Examples of the information collected from SSL handshakes
July 09, 2009
I've received an email or two asking me about the information I collected using mod_sslhaf, so I decided to make it available for everyone. Here it is:
The file contains a list of unique user agents seen on SSL Labs, each with information on the handshake they used and the protocols and cipher suites they offered to use. For example:
Mozilla/5.0 (iPhone; U; CPU iPhone OS 2_2_1 like Mac OS X; en-us) AppleWebKit/525.18.1 \
(KHTML, like Gecko) Version/3.1.1 Mobile/5H11 Safari/525.20
Handshake: h3
Protocol: 03.01
TLS_RSA_WITH_AES_128_CBC_SHA (0x2f)
TLS_RSA_WITH_RC4_128_SHA (0x05)
TLS_RSA_WITH_RC4_128_MD5 (0x04)
TLS_RSA_WITH_AES_256_CBC_SHA (0x35)
TLS_RSA_WITH_3DES_EDE_CBC_SHA (0x0a)
TLS_RSA_WITH_DES_CBC_SHA (0x09)
TLS_RSA_EXPORT_WITH_RC4_40_MD5 (0x03)
TLS_RSA_EXPORT_WITH_DES40_CBC_SHA (0x08)
TLS_RSA_WITH_NULL_MD5 (0x01)
The information gives insight into how SSL is used in real-life, but it's not reliable enough to support any conclusions about individual clients. There are several problems I need to solve:
- Parse User-Agent fields to group related clients.

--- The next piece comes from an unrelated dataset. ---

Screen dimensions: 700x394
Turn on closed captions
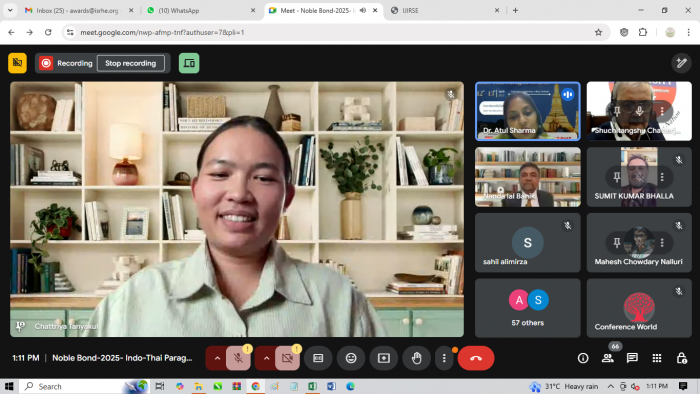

- Record request IP addresses in order to be able to verify the search engine clients are who they say they are.
- Record request IP addresses to use them as a mechanism to determine forged User-Agent fields.
- Deploy mod_sslhaf to multiple high-traffic sensors, in order to further minimise the possibility of using forged User-Agent fields.
Update (10 July): Now with no unknown cipher suites in the output.